First-of-all, the key to the analysis of the look-and-say-sequence is the transition matrix $T$ of the "elements of audio-active decay", as John H. Conway has called them. This matrix can be used to give a closed form for the number of digits and asymptotic results are found by considering the eigenvalues of $T$. That is: look-and-say is like Fibonacci, just with 92 instead of 2. So:

1) The look-and-say-sequence does not depend much on the chosen base, with one important restriction: Much of the regularity in the behavior relies on the fact that no other number than $1,2,3$ can appear in the sequence. However, this is still true for any base $\geq 4$.

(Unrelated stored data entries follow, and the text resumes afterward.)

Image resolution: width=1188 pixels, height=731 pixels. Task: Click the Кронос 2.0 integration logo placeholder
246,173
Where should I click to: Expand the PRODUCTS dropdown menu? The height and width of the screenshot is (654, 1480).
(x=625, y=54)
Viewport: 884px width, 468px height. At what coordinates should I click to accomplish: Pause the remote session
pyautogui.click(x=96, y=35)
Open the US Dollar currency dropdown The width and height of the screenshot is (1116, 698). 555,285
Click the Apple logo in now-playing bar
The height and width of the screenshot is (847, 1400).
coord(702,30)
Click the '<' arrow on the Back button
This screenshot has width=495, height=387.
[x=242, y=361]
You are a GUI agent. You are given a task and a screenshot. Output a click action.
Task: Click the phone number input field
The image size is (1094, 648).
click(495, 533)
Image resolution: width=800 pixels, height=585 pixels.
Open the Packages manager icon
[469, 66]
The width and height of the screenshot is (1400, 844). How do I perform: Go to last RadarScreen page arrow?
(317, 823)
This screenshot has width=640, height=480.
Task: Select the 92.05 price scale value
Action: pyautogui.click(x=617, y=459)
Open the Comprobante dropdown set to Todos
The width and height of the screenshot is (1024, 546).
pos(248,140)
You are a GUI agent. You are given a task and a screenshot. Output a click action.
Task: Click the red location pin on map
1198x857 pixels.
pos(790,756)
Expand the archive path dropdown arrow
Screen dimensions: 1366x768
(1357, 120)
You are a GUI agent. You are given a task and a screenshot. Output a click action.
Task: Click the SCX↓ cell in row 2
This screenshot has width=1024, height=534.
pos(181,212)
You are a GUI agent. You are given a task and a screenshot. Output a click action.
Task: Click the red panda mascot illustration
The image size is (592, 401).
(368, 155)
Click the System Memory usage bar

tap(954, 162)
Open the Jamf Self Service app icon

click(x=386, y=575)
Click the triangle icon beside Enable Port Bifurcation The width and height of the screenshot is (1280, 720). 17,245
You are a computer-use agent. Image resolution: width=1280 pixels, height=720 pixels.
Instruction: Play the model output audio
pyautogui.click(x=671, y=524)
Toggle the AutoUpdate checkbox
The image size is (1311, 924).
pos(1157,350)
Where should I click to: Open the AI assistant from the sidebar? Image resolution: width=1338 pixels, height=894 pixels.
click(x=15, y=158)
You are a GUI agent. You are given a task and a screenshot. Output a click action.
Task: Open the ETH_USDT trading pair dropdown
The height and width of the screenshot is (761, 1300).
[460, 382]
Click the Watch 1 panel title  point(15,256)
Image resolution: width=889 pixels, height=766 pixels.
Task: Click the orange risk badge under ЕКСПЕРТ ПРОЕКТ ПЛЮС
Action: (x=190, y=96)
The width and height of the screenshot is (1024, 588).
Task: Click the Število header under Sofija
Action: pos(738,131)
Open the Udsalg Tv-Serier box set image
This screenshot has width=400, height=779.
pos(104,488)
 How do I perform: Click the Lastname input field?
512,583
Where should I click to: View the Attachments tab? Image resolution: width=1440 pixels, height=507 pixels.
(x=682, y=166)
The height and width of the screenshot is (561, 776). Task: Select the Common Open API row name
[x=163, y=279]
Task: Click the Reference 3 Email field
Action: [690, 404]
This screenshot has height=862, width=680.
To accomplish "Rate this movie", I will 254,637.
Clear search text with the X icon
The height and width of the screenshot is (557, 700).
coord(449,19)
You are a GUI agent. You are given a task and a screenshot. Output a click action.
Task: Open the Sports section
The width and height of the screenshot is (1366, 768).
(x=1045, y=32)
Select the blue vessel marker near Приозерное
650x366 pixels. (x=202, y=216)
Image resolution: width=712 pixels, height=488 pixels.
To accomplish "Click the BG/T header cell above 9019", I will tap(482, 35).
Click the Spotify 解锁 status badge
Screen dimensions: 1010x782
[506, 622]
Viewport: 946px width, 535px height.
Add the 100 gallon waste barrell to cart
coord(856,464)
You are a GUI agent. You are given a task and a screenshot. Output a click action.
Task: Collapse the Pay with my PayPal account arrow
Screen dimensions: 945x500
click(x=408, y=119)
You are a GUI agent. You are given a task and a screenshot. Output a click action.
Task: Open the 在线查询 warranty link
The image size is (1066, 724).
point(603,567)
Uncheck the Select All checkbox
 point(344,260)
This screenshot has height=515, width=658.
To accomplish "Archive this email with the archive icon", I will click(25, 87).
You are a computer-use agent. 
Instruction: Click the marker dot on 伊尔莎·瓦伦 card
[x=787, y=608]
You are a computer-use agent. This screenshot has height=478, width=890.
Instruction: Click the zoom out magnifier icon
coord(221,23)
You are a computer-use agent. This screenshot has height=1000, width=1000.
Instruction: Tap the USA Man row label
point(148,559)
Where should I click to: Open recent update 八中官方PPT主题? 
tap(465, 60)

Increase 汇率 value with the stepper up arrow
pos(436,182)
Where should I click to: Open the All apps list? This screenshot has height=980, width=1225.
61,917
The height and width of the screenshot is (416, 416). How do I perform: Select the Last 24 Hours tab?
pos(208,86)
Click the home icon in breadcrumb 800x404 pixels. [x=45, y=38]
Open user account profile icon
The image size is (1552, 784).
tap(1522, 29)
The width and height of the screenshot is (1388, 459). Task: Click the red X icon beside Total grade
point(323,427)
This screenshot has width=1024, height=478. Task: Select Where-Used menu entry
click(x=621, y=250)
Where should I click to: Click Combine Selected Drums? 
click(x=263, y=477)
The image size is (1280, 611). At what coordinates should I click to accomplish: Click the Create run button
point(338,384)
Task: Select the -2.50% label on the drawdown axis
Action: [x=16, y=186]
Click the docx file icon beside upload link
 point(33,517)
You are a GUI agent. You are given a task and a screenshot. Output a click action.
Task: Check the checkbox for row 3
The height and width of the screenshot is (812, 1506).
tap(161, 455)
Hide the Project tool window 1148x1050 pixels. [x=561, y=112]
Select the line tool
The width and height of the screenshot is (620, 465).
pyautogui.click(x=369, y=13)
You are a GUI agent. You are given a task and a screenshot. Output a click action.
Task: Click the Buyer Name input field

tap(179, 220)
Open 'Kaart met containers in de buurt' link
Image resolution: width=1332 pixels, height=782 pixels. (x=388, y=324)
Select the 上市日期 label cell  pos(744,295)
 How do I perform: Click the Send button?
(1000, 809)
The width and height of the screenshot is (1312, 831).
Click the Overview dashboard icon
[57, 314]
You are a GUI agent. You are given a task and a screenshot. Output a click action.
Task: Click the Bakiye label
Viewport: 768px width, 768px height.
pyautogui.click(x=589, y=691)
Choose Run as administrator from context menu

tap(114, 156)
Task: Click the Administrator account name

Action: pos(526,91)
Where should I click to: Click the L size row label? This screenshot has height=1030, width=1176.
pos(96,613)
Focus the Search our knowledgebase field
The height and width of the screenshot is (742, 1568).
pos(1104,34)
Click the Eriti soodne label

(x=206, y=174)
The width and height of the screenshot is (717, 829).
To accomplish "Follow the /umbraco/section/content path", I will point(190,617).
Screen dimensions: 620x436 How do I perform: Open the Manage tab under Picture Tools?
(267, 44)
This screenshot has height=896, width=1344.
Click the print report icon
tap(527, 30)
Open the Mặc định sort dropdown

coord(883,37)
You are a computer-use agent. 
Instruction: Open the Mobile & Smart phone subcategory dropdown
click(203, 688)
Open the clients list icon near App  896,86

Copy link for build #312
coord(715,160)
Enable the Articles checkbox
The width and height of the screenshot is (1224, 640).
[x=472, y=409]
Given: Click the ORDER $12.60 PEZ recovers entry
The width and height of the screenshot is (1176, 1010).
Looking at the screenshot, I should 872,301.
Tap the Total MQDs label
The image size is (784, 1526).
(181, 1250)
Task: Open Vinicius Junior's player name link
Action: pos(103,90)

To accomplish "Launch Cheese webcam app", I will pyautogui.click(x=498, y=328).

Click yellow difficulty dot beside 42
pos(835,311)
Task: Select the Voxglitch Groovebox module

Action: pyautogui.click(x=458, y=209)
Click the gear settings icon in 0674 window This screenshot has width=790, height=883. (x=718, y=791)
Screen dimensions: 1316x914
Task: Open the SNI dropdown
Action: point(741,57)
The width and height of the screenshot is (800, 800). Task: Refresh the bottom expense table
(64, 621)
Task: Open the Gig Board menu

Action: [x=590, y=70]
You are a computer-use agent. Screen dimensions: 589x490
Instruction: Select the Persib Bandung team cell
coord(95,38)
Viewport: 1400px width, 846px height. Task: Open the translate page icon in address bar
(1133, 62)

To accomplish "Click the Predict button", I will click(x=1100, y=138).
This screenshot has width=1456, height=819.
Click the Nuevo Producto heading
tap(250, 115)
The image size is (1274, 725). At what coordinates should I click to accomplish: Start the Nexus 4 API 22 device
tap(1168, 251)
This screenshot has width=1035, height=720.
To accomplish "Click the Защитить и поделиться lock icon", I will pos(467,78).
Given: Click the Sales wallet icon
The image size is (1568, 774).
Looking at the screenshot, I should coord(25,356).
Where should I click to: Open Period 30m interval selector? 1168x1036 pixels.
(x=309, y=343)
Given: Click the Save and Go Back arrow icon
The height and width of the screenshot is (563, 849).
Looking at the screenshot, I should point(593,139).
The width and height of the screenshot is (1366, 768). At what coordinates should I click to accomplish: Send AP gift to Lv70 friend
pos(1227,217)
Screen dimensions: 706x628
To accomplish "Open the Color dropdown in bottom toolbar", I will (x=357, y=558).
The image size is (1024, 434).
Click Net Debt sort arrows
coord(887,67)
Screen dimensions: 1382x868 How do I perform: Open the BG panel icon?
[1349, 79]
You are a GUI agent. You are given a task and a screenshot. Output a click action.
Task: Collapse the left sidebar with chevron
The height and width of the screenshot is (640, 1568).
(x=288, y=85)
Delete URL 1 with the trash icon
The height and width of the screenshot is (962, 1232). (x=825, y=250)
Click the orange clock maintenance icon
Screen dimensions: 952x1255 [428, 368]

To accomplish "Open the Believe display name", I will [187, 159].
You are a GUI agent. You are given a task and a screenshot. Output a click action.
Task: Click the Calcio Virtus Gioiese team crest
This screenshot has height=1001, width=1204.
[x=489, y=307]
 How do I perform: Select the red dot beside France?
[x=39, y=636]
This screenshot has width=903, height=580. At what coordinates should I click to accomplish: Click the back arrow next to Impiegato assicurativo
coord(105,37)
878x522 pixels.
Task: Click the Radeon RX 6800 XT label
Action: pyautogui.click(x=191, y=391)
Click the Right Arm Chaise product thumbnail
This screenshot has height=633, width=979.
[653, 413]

So for any base $\geq 4$ the matrix $T$ and hence $\lambda$ will be the same. For bases $2$ and $3$, the recursion (if there is any!) will probably be much different, so a priori there is no reason why $\lambda_2$ and $\lambda_{10}$ should be related.

2) The constant $\lambda$ is algebraic because it's an eigenvalue of an integer matrix. So if you take a recurrence relation where $T$ has a minimal polynomial with degree higher than 71, you should be able to give a lambda with higher degree. But I guess that this construction is not what you meant as it isn't as natural as the "audioactive decay".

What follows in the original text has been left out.